FirebirdSQL / fdb

Firebird Driver for Python
https://www.firebirdsql.org/en/devel-python-driver/
Other
61 stars 26 forks source link

OCTETS support for database connection #12

Open savingorup opened 4 years ago

savingorup commented 4 years ago

When connecting with fdb + python3 to legacy databases with mixed/non-proper encodings, you receive a lot of encoding/decoding errors. If there is no option to actually correct this databases, Firebird offers OCTETS encoding to bypass encodings entierly. However, calling fdb.connect(..., charset='OCTETS') produces multiple errors. In fact, this never worked as intended.

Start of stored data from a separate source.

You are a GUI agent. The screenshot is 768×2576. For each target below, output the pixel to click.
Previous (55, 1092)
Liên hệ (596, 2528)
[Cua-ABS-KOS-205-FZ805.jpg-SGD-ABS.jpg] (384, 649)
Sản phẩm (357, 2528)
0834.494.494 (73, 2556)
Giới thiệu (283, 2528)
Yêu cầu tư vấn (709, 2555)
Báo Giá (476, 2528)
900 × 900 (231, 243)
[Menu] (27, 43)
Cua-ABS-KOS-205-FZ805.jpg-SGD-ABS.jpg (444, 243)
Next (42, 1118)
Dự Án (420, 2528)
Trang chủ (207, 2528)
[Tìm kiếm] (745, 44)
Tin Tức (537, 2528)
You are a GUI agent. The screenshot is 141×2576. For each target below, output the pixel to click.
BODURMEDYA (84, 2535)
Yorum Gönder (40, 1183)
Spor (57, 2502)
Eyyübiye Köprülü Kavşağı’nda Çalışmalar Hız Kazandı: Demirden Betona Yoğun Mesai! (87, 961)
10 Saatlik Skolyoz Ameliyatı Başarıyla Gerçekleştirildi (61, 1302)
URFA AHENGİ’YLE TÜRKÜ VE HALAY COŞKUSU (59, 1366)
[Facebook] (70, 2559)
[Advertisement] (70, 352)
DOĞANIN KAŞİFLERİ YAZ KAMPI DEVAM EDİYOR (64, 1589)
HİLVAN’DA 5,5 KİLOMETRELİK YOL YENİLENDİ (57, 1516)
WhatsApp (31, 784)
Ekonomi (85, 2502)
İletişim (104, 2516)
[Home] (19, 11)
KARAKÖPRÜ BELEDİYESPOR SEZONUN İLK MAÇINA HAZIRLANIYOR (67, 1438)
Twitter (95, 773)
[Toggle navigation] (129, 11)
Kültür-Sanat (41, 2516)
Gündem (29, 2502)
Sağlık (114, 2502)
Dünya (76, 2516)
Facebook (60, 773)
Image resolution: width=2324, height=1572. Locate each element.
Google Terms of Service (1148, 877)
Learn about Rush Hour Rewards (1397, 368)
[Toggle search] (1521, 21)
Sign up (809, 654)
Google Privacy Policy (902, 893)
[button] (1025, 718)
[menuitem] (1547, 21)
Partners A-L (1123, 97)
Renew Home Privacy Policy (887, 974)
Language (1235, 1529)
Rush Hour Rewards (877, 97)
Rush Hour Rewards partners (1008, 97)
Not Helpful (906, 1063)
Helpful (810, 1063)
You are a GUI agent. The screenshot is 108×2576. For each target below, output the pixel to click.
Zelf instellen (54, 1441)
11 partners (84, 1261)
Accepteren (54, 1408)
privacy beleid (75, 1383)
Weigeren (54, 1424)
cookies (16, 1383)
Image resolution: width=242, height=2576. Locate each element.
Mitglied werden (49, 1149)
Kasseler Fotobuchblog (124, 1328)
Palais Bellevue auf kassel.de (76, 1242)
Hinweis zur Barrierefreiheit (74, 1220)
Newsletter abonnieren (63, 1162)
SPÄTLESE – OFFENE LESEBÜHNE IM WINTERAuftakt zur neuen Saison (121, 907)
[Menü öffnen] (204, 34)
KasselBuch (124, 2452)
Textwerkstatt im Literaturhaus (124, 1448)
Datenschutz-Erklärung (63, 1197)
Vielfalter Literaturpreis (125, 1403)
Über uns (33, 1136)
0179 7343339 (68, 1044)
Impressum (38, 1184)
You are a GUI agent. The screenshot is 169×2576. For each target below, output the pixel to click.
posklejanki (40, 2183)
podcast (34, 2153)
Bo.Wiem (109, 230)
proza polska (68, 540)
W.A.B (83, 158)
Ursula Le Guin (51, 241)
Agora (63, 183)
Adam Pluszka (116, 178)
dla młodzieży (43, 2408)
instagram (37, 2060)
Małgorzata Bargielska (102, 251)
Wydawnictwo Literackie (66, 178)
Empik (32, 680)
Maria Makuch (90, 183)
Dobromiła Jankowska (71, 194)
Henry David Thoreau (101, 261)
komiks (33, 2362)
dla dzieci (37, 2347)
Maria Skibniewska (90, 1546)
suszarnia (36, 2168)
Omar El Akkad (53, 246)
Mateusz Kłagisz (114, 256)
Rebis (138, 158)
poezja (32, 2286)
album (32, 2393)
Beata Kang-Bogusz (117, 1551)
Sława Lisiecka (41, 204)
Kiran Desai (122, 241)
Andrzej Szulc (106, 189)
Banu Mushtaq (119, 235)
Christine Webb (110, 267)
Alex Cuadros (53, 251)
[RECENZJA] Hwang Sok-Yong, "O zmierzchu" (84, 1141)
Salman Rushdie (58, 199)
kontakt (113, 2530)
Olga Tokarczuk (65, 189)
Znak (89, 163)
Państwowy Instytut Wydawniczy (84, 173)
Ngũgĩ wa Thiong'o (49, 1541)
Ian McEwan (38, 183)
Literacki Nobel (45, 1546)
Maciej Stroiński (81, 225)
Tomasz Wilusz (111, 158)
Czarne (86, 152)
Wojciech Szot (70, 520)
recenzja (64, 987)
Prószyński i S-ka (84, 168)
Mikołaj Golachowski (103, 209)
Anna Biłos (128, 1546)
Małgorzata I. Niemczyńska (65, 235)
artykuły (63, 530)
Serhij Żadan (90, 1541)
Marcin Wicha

The first fix is to change in ibase.py None->'latin-1' charset_map = { 'OCTETS' : 'latin-1', # Allow to pass through unchanged. 'latin-1' is identity encoding in python (as 'octets' is in Firebird).

The second fix is in fbcore.py in build_dpb(): ... if charset and charset!='OCTETS': # added ... and charset!='OCTETS' dpb.add_string_parameter(isc_dpb_lc_ctype, charset.upper()) ... Firebird does not allow to pass OCTETS ad LC_TYPE parameter, so we skip it.

With this two changes, I can pass charset='OCTETS' and do selects/inserts, including BLOBS. If you are interested to merge, I can provide patch against latest version. I am not used to GitHub, so I will probably need a little help with it.

dyemanov commented 4 years ago

To bypass encoding entirely, Firebird supports NONE as a connection charset (rather than OCTETS). Specifying OCTETS at the connection level and then skipping it when passing to the engine (which actually means NONE charset is used) seems weird to me.

savingorup commented 4 years ago

When passing 'NONE' as a connection charset, fdb uses as a python codec the one returned by getpreferredencoding() function (see charset_map definition). This depends on current system configuration and is never 'latin-1' (which maps all bytes 0-255 to the same characters, identity encoding). This in turn produces decoding errors when reading fields, which have string encoded in forms, which getpreferredencoding() can't decode. I assumed that 'NONE' could be actually used by someone, so I opted to change 'OCTETS' which never worked before to keep things backward compatible.

mrotteveel commented 4 years ago

If this is possible to do (and I don't know if it is), I would strongly recommend against using the name OCTETS in a non-standard manner, that would overload meaning of this.

I would rather recommend using a separate property to enable this behaviour. For example, in Jaybird, there are two properties controlling character sets, one using Firebird names and one using Java character set names. When only one is specified, either will configure the connection character set, but specifying both properties then uses one to specify the Firebird connection encoding, and the other will define the Java character set to read/write bytes from/to Firebird.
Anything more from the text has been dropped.